Comprehensive model optimization in pulp quality prediction: a machine learning approach
- Published
- Accepted
- Subject Areas
- Artificial Intelligence, Data Mining and Machine Learning
- Keywords
- Pulp and paper quality prediction, Adaptive neuro-fuzzy inference system, Fuzzy logic-based modelling, Feature selection, Model Optimisation, Genetic algorithm-partial least square
- Copyright
- © 2017 Huang et al.
- Licence
- This is an open access article distributed under the terms of the Creative Commons Attribution License, which permits unrestricted use, distribution, reproduction and adaptation in any medium and for any purpose provided that it is properly attributed. For attribution, the original author(s), title, publication source (PeerJ Preprints) and either DOI or URL of the article must be cited.
- Cite this article
- 2017. Comprehensive model optimization in pulp quality prediction: a machine learning approach.
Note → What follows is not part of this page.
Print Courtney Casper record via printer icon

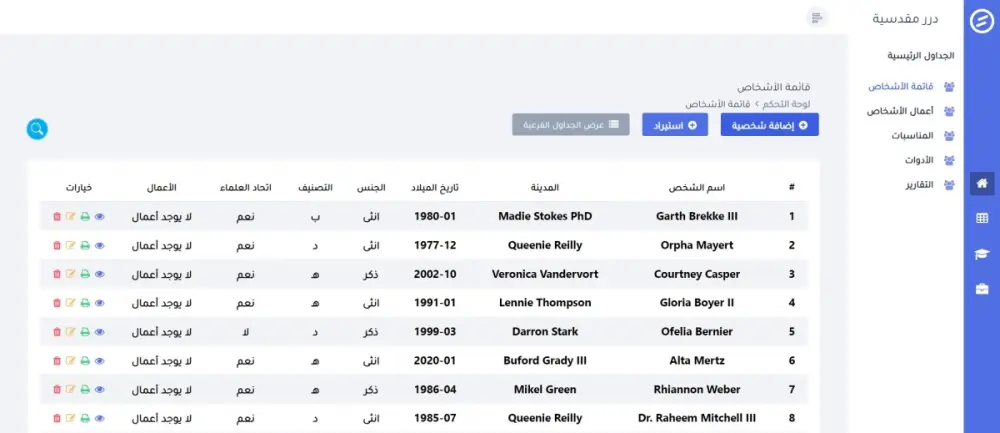click(x=85, y=274)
PeerJ Preprints 5:e2749v1 https://doi.org/10.7287/peerj.preprints.2749v1
Abstract
Feature selection in machine learning is of great interest since it is reckoned as creating more efficient predictive models in several engineering domains. It is even of special importance in the pulp and paper transformation industry as the knowledge of this particular process is generally very limited. In this paper, we first compared the performance of rule-based genetic algorithm and that of adaptive neuro-fuzzy inference system; the latter is found to be more precise in predicting the pulp quality. We then combined several data mining algorithms such as genetic algorithm-partial least square regression, along with other statistical methods, to explore the relevance of all the potential variables that could be used to predict the pulp ISO brightness, an important property that is usually linked to model performance and hence pulp quality prediction. A few highly relevant variables are thereby determined, and the full set of 79 variables obtained from a Chip Management System was trimmed down to an optimized combination of 3 inputs depending on their relevancy. Peroxide charge (P), average luminance (L) and hue (H) were chosen as the optimal subset to describe the ISO brightness of the pulp and the model was simplified without losing much of its accuracy. Finally, we derived the numbers of membership functions for each variable to further refine the fuzzy logic-based prediction model. The error then reached 2.18%. The loss on accuracy was compensated by adjusting to the fittest membership function numbers
Author Comment
This is a preprint submission to PeerJ Preprints.